Task objective =
The required output is the line that contains "Open the Гвинея-Бисау article link" and every line after it, each written out exactly, up to the end of the entries.

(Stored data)
_ _ _ _ _ _ _
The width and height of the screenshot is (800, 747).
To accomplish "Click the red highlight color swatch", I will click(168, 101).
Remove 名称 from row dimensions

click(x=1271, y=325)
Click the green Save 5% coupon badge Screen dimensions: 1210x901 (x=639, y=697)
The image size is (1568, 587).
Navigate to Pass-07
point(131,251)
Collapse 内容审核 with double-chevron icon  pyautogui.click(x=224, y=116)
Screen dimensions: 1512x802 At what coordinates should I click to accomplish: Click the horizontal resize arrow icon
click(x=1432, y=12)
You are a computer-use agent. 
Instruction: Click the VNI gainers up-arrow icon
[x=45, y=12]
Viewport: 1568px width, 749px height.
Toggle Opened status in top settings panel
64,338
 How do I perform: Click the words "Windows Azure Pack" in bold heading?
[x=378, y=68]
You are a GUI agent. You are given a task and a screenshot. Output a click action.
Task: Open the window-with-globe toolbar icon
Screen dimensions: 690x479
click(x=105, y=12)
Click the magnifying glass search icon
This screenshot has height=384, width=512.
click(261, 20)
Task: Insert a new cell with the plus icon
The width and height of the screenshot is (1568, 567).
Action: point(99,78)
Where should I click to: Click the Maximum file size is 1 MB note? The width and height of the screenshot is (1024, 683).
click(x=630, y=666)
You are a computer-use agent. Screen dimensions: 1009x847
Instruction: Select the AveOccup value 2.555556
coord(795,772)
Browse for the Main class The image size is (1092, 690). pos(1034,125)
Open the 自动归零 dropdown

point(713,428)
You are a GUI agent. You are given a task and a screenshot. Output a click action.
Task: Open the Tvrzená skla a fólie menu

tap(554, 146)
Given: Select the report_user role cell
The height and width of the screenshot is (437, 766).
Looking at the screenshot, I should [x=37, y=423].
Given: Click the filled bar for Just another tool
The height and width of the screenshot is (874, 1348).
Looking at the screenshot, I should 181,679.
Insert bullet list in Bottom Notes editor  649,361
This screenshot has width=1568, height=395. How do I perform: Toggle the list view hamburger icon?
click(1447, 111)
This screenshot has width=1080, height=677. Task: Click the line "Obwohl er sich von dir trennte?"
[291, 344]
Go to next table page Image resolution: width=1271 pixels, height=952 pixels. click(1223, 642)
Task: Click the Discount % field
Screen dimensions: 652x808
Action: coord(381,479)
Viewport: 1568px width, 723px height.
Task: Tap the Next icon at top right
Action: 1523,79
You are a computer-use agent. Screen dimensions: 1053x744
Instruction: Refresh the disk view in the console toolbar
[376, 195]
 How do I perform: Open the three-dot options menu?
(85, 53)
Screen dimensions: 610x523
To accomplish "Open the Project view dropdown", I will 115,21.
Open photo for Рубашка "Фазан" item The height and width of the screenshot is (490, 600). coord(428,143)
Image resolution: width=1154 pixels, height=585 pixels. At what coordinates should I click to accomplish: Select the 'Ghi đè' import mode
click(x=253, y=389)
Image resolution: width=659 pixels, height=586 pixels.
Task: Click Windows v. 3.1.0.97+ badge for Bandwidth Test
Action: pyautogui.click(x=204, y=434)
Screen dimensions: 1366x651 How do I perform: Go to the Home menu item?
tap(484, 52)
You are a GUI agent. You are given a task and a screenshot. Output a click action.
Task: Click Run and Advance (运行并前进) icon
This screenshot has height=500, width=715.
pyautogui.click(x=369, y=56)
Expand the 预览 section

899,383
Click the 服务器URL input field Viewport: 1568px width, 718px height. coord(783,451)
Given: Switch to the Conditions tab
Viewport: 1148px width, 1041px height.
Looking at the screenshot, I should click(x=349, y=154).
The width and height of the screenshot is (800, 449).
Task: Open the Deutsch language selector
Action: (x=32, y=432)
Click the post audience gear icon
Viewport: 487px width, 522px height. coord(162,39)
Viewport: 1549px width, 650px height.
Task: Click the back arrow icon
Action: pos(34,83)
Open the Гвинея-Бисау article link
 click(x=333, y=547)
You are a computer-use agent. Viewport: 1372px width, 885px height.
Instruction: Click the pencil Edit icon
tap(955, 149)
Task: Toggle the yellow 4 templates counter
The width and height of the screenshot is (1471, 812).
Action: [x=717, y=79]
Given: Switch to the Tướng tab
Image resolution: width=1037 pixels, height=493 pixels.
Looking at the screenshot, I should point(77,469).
_ _ _ _ _ _ _
Solution =
Open the Гвинея-Бисау article link
 click(x=333, y=547)
You are a computer-use agent. Viewport: 1372px width, 885px height.
Instruction: Click the pencil Edit icon
tap(955, 149)
Task: Toggle the yellow 4 templates counter
The width and height of the screenshot is (1471, 812).
Action: [x=717, y=79]
Given: Switch to the Tướng tab
Image resolution: width=1037 pixels, height=493 pixels.
Looking at the screenshot, I should point(77,469).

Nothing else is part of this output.